Hashem spoke to Moses to give the instruction to celebrate this holy day, to the Children of Israel in Vayikra/Leviticus 23:23-25.
"In the seventh month, on the first of the month, there shall be a rest day for you, a remembrance with shofar blasts, a holy convocation. You shall not do any laborious work, and you shall offer a fire-offering to Hashem."
It is therefore essential to HEAR the blasts of the shofar.
Another component of preparation for Rosh Hashanah is to ask forgiveness for all the wrongs done to others and sins committed during the past year. (and be willing and quick to forgive others!)

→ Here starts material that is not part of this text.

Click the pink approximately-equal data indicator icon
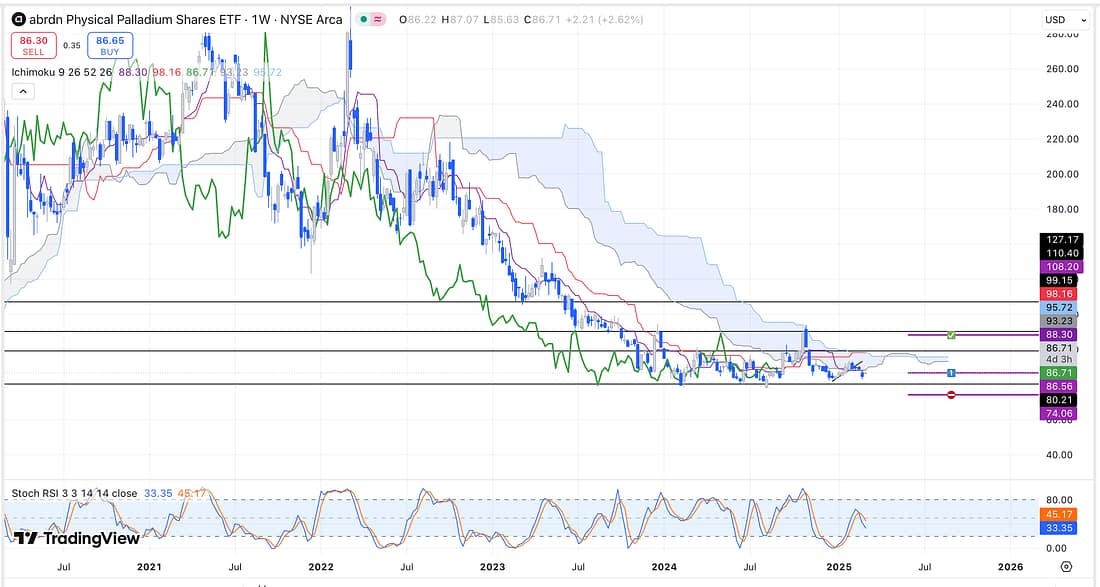The image size is (1100, 587). click(x=377, y=19)
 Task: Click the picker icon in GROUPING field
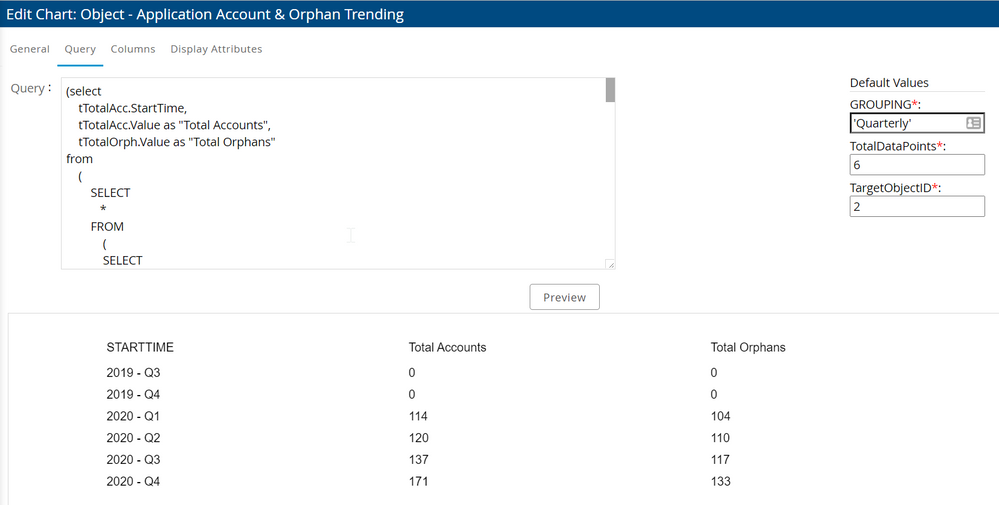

We want to begin a new year with a clean slate and be inscribed in the Book of Life.
Hearing the Shofar
The instruction is to HEAR the shofar.
The prescribed shofar to use for the blasting is a curved ram's horn, but the traditions of different groups vary.
For use in the Tabernacle and the Temple, Hashem said to "Make for yourself two silver trumpets...", in Bamidbar/Numbers 10:2.
Traditional Holiday Food
There are several symbolic foods that is eaten on Rosh Hashanah.
Firstly round challah.
Make the blessing and dip a piece of bread into some honey to symbolize our prayer for a sweet year.
Next take a piece of apple, make the blessing, dip in honey and say: "May it be Your will, Hashem, to renew us for a good and sweet new year.
Although Rosh Hashanah is called the 'new year' it is the 1st day of the 7th month (Tishrei). This is the beginning of the Jewish Civil Year.
On the first day of Rosh Hashanah after the afternoon prayer, everyone goes to a body of water that has fish (lake, sea, river or pond) and recite the Tashlich prayers, thereby symbolically casting previous sins into the water and leaving shortcomings behind, thus starting the new year with a clean slate.
There are many unique prayers for Rosh Hashanah, so a special book is used, called the "Machzor".